■ What is expected
Identify, in the records below, every line where the string "agent" appears, and copy each such line.

Start of Material for this exercise

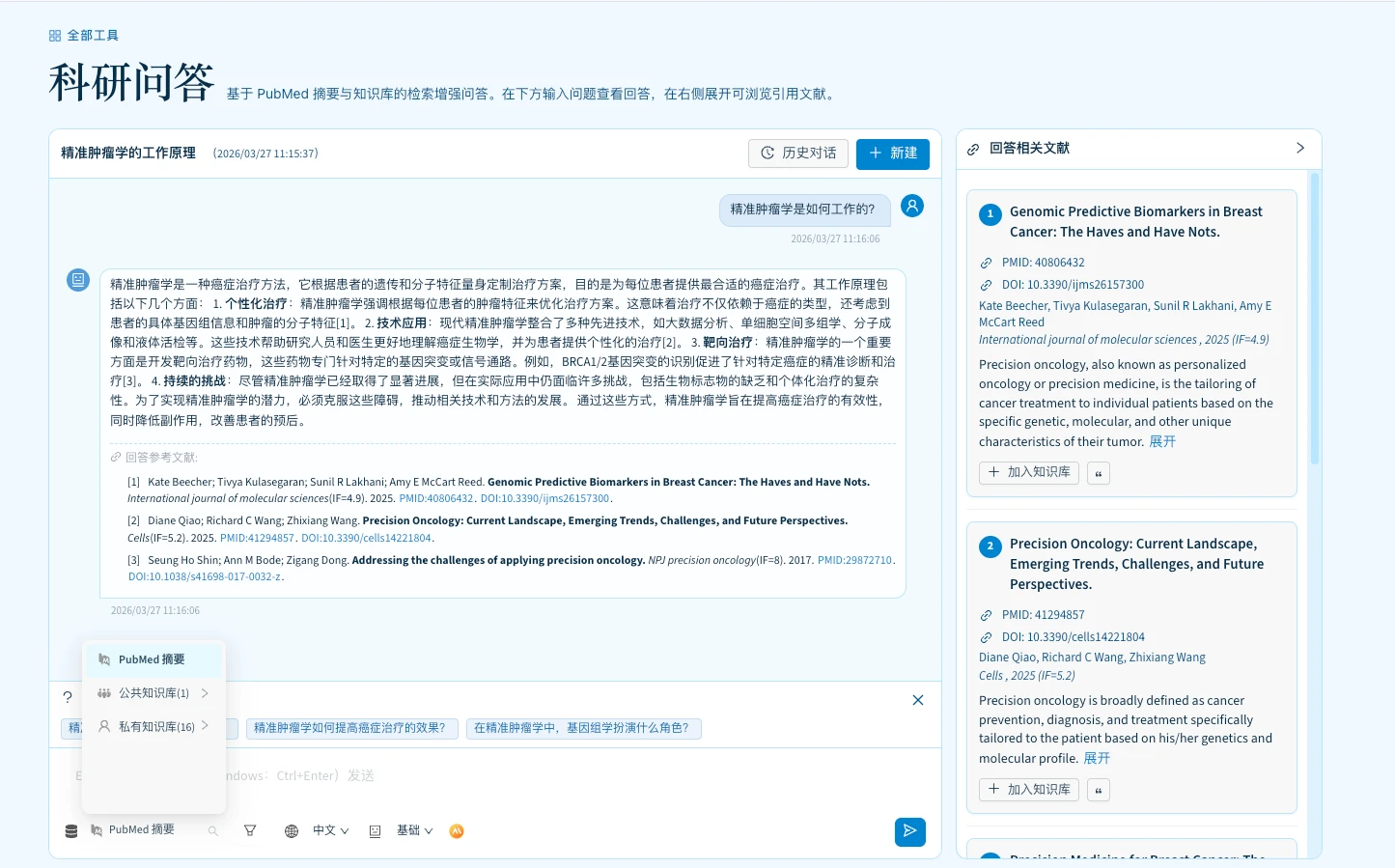Open the 中文 language dropdown
Screen dimensions: 1395x868
(327, 830)
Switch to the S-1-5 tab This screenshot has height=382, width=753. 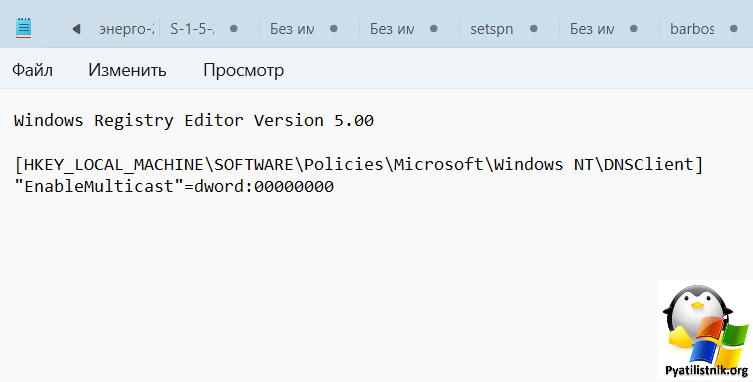coord(193,29)
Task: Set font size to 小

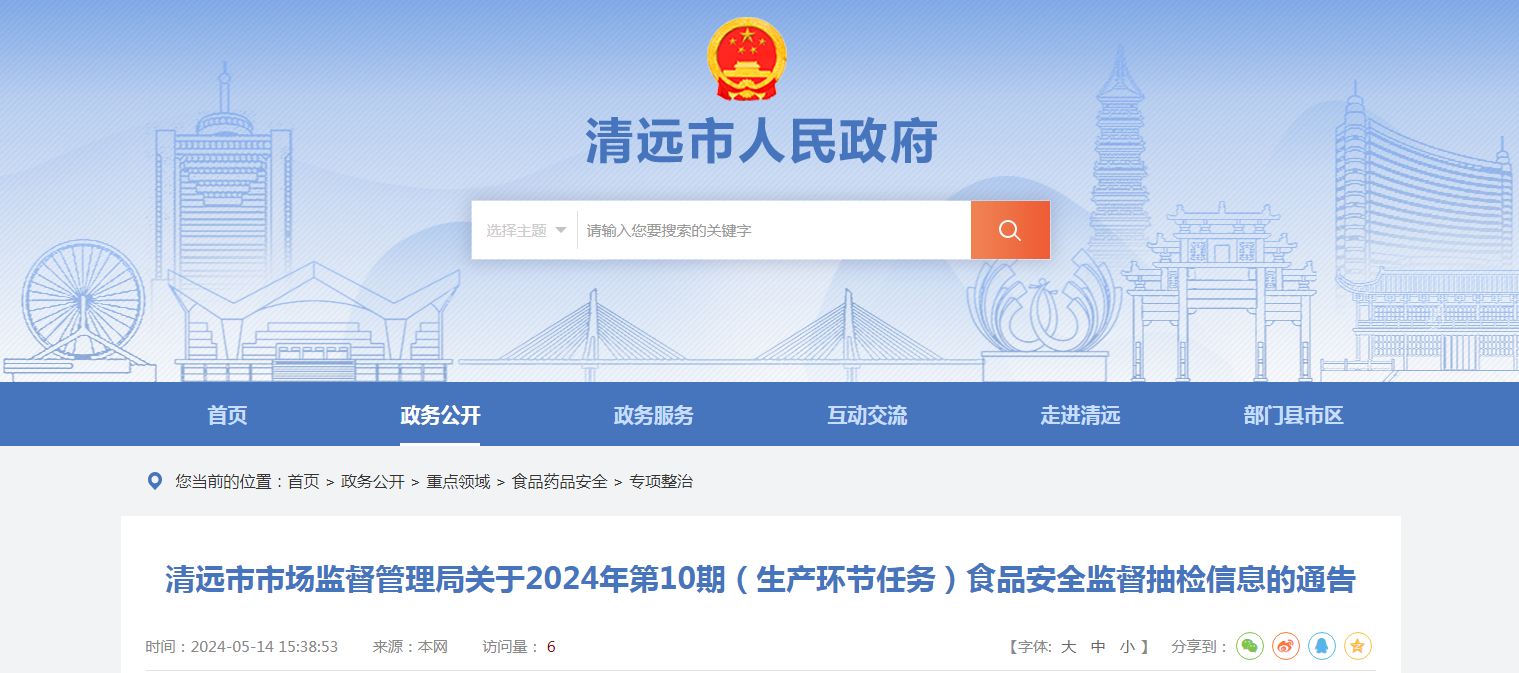Action: coord(1127,647)
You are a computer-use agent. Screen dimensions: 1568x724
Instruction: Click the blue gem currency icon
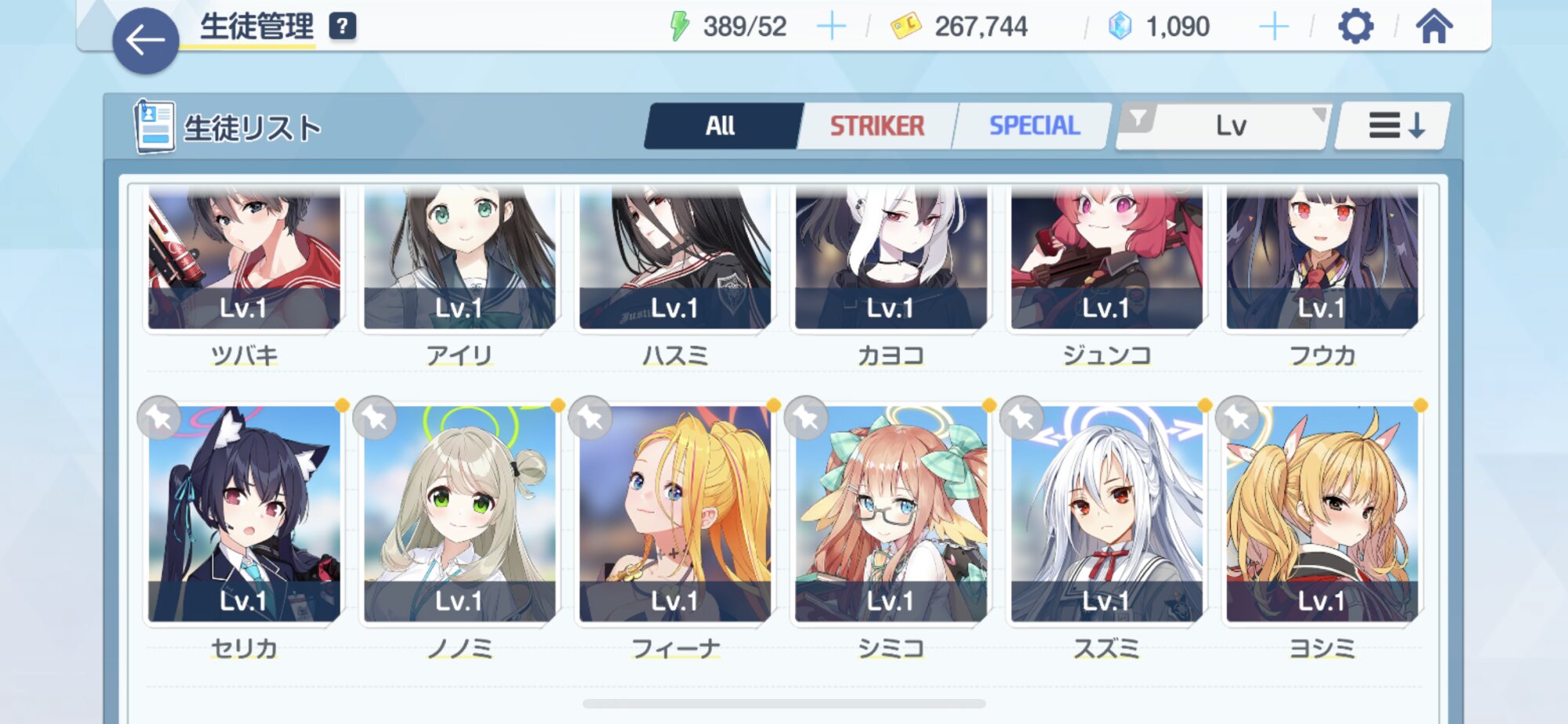click(x=1120, y=26)
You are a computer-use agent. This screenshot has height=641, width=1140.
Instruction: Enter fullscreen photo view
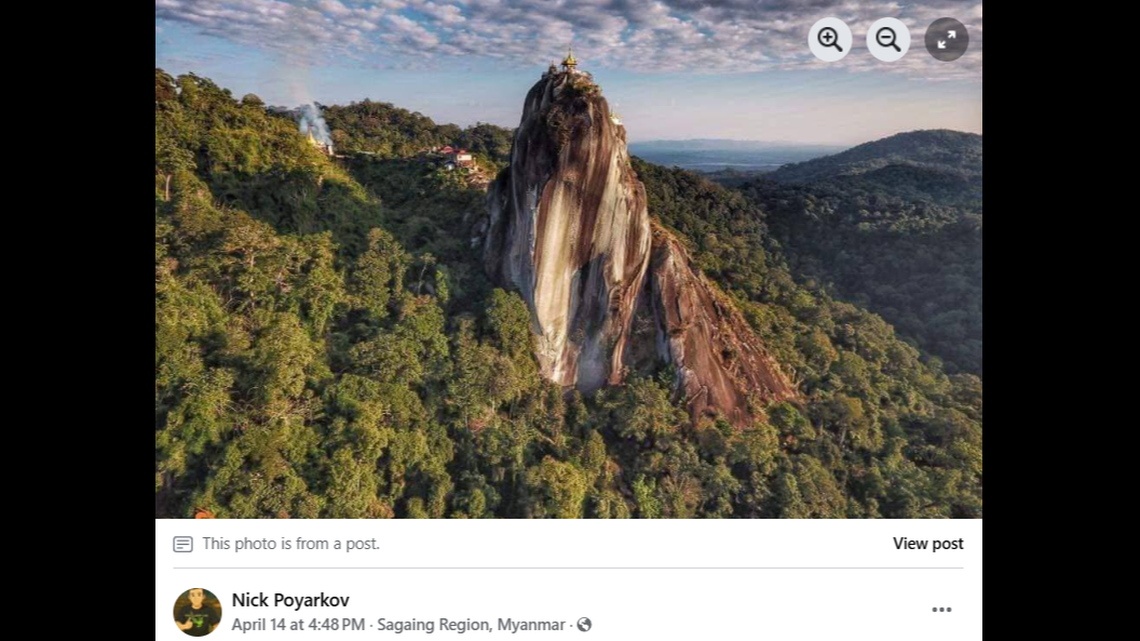tap(946, 40)
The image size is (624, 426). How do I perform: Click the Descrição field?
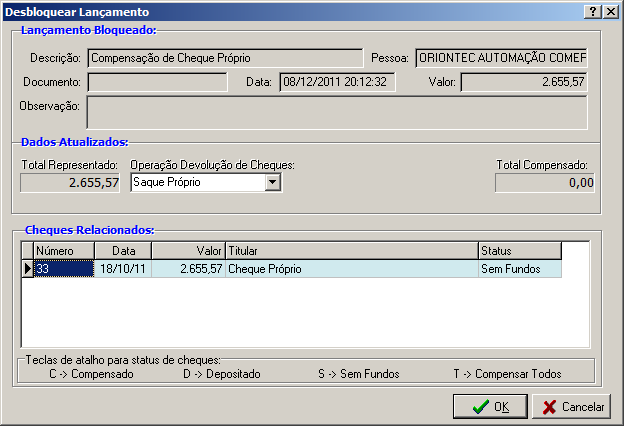(x=225, y=58)

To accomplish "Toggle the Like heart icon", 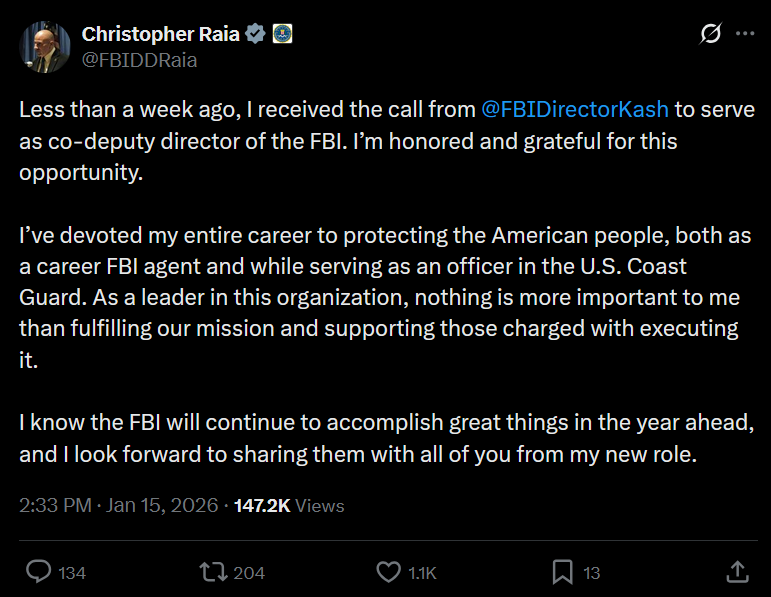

End of Material for this exercise

■ Answer space
You are a computer-use agent. Screen dimensions: 1568x724
You are a computer-use agent. This screenshot has height=641, width=1140.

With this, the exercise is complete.